The lines wanted are those from the one containing "Image resolution: width=860" to the last line of the entries below; output them exactly, leaving out pictures.

── Data for review

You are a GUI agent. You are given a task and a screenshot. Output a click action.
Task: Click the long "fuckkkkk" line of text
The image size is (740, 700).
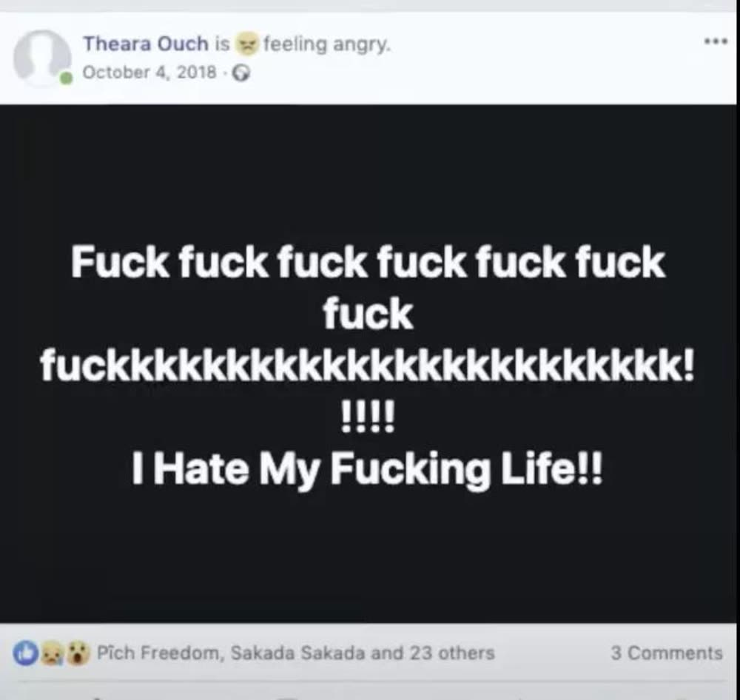368,366
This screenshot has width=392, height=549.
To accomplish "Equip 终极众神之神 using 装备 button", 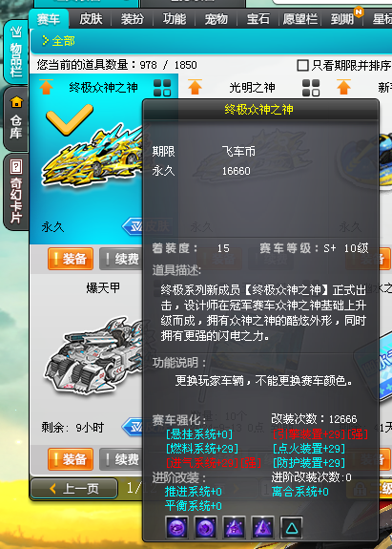I will pyautogui.click(x=71, y=259).
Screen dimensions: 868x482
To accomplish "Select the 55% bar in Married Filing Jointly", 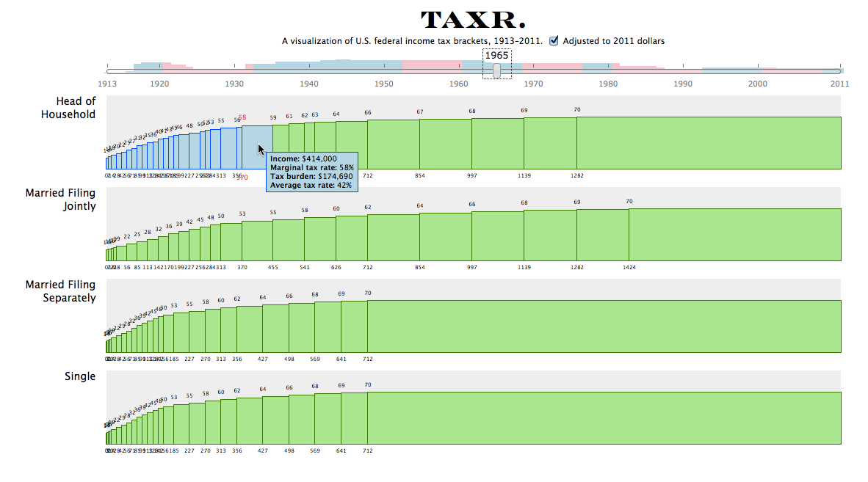I will [x=288, y=240].
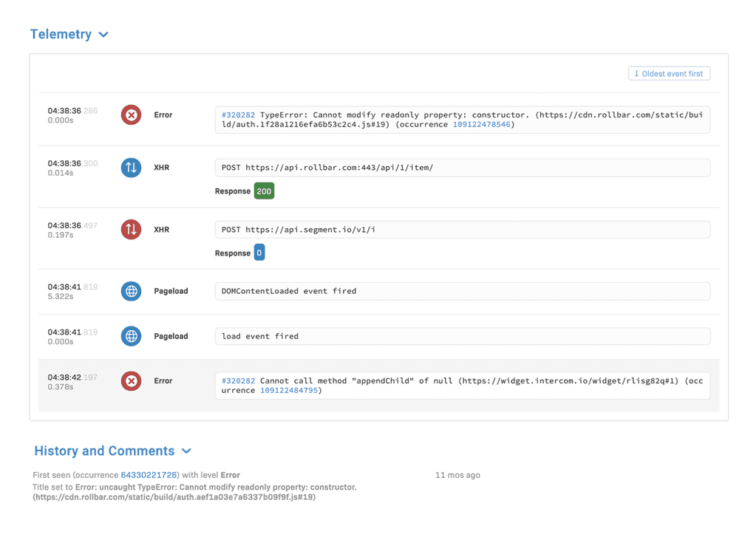Select the POST api.rollbar.com message box
756x534 pixels.
point(462,168)
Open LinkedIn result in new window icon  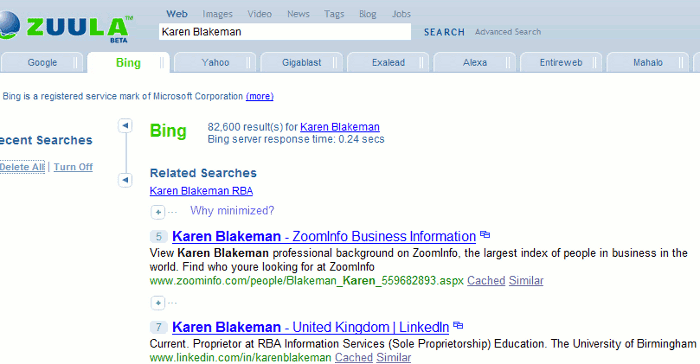click(458, 325)
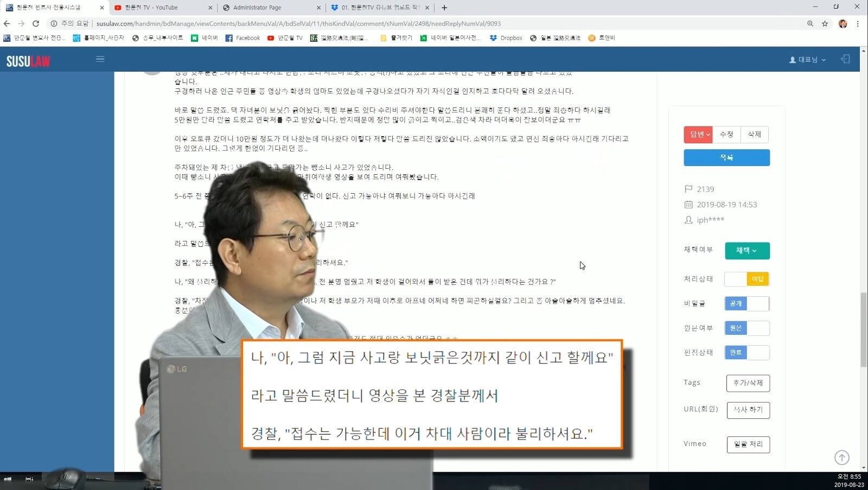
Task: Open the Facebook bookmark
Action: 242,38
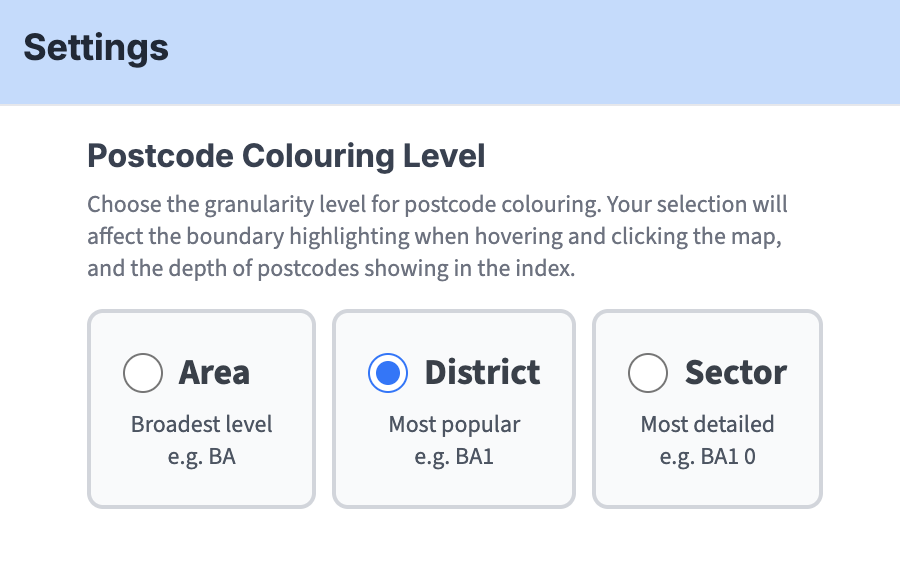The width and height of the screenshot is (900, 562).
Task: Click the "e.g. BA1" example text
Action: click(x=454, y=457)
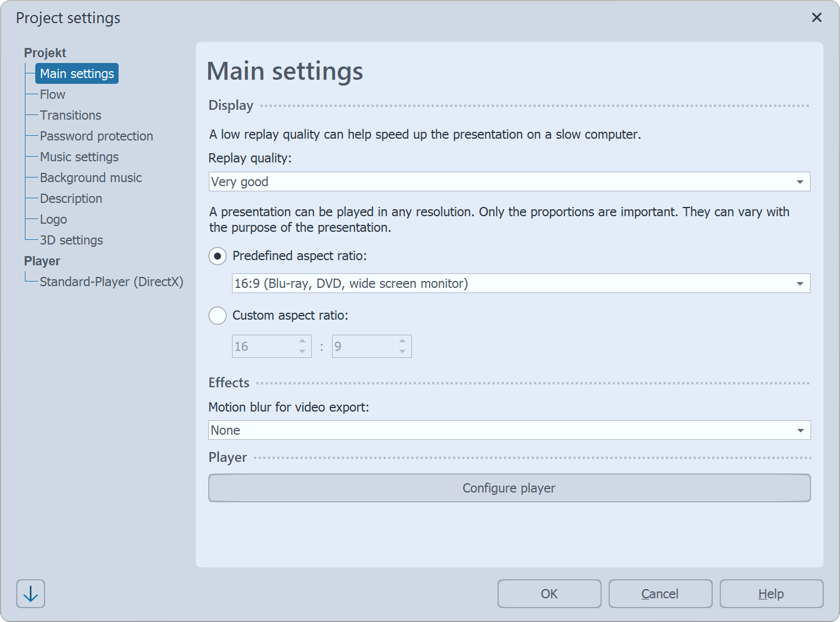Open Standard-Player (DirectX) settings
Image resolution: width=840 pixels, height=622 pixels.
click(x=112, y=282)
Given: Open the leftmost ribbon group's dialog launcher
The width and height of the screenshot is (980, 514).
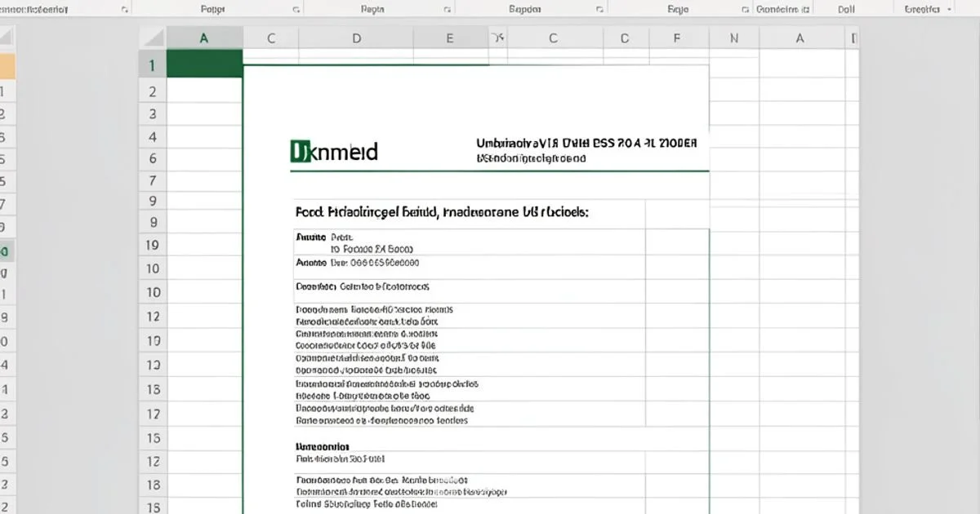Looking at the screenshot, I should coord(124,10).
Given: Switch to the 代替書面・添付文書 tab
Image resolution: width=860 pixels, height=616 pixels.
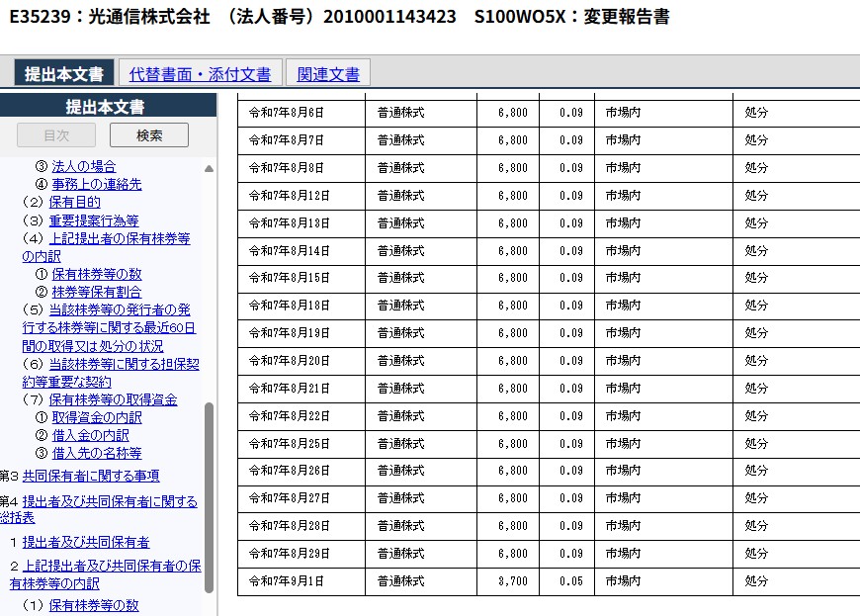Looking at the screenshot, I should pos(200,74).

────

* Written reply
Image resolution: width=860 pixels, height=616 pixels.
Looking at the screenshot, I should pos(200,74).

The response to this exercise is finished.